Mais il ne le fait que pour l’hypothèse où la force majeure empêche « l’exécution de son obligation par le débiteur ».
Or, le fait que l’une des deux parties ne puisse pas profiter de la prestation qui lui est due par l’autre n’implique pas ipso facto que cette autre partie soit, elle, dans l’impossibilité de la fournir.
En d’autres termes, l’impossibilité, pour le créancier de la prestation (ici, les deux personnes), de profiter de celle-ci, ne signifie pas nécessairement que le débiteur de cette prestation (ici, la société), est lui-même dans l’impossibilité de l’exécuter.
Ainsi l’arrêt se comprend-il, dès lors qu’apparemment le tribunal avait prononcé la résolution au seul vu du fait que les deux personnes s’étaient trouvées dans l’impossibilité de profiter de la prestation d’hébergement.
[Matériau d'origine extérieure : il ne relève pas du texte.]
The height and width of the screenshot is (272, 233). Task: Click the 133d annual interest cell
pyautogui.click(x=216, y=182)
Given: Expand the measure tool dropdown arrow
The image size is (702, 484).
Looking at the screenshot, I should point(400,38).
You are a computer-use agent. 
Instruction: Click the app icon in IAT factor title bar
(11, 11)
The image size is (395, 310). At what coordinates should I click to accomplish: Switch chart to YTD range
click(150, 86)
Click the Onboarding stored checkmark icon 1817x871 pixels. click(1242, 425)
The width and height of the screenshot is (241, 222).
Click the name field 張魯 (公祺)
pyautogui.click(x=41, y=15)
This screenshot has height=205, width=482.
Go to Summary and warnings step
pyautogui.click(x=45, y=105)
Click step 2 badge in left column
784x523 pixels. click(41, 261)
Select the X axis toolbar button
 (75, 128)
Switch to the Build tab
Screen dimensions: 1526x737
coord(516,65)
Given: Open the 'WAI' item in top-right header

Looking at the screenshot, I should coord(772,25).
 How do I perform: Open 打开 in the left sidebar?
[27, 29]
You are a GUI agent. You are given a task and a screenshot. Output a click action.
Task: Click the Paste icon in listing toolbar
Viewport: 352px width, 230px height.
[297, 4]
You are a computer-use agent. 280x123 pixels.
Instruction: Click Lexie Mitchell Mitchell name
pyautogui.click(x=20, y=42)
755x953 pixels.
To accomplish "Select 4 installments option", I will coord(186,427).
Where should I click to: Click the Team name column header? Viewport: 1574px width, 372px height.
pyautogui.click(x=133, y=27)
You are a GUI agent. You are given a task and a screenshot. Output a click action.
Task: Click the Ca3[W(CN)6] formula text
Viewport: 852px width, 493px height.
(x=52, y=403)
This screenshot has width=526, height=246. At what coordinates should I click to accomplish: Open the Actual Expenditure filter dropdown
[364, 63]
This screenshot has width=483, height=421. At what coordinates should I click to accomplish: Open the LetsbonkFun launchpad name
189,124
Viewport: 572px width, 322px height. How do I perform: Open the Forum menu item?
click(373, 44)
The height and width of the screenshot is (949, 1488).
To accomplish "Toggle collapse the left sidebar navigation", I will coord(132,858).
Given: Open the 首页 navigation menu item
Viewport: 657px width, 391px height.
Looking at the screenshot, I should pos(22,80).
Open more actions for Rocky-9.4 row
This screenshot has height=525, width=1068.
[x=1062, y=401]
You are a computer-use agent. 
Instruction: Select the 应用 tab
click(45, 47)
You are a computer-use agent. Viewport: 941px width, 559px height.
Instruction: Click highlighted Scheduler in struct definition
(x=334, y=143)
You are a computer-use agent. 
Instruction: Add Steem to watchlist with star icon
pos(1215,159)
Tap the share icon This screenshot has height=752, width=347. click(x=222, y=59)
De là à en déduire que la résolution doit être exclue toutes les fois qu’un cas de force majeure frappe directement le créancier en l’empêchant de profiter de la prestation, il y a un pas.
Il est vrai que certaines prestations peuvent s’exécuter sans véritable concours du créancier. On peut d’ailleurs se demander si, de façon sous-jacente, l’arrêt ne repose pas également sur cette idée que l’hébergeur était tenu d’une mise à disposition susceptible d’être exécutée indépendamment de l’occupation effective des lieux par ses clients (rappr. C. Grimaldi, art. préc., spéc. note 5), encore que la notion d’hébergement puisse prêter le flanc à la discussion sur ce point.
Mais il est aussi des prestations dont l’exécution ne se conçoit guère sans que le créancier en profite ou, du moins, sans qu’il les « reçoive » au sens matériel du terme (que l’on songe, par exemple, à un baptême de l’air ou de plongée, ou encore à un spectacle de fin d’année devant se tenir dans les locaux d’une entreprise).
Dans une telle configuration, si le créancier est directement victime d’un cas de force majeure qui l’empêche de recevoir la prestation (ex. : maladie, grève, sous réserve que l’événement corresponde à la définition prévue à l’article 1218), la donne est différente.
L’autre partie pourrait certes être tentée d’objecter qu’elle est étrangère au cas de force majeure, en ce sens que l’événement ne l’empêche d’exécuter que parce qu’il affecte son cocontractant.
Cependant l’article 1218 ne fait aucune distinction sur ce plan : il faut mais il suffit que le débiteur soit empêché d’exécuter par un cas de force majeure.
Si donc cette impossibilité est caractérisée, il devrait y avoir matière à résolution, peu important que l’événement frappe « en premier » le créancier de la prestation.
En somme, la difficulté mène vers le contenu précis du contrat : il convient de rechercher si l’exécution de la prestation suppose, ou non, que le créancier la reçoive matériellement.
On terminera en rappelant que les parties sont en principe libres d’aménager conventionnellement les questions relatives à la force majeure.
Elles devraient donc pouvoir convenir qu’un cas de force majeure empêchant l’exécution de la prestation convenue laissera néanmoins subsister l’obligation au paiement du prix s’il concerne directement celui à qui cette prestation est due. Ce, bien sûr, sous réserve de dispositions particulières et, notamment, de celles qui traquent le « déséquilibre significatif ».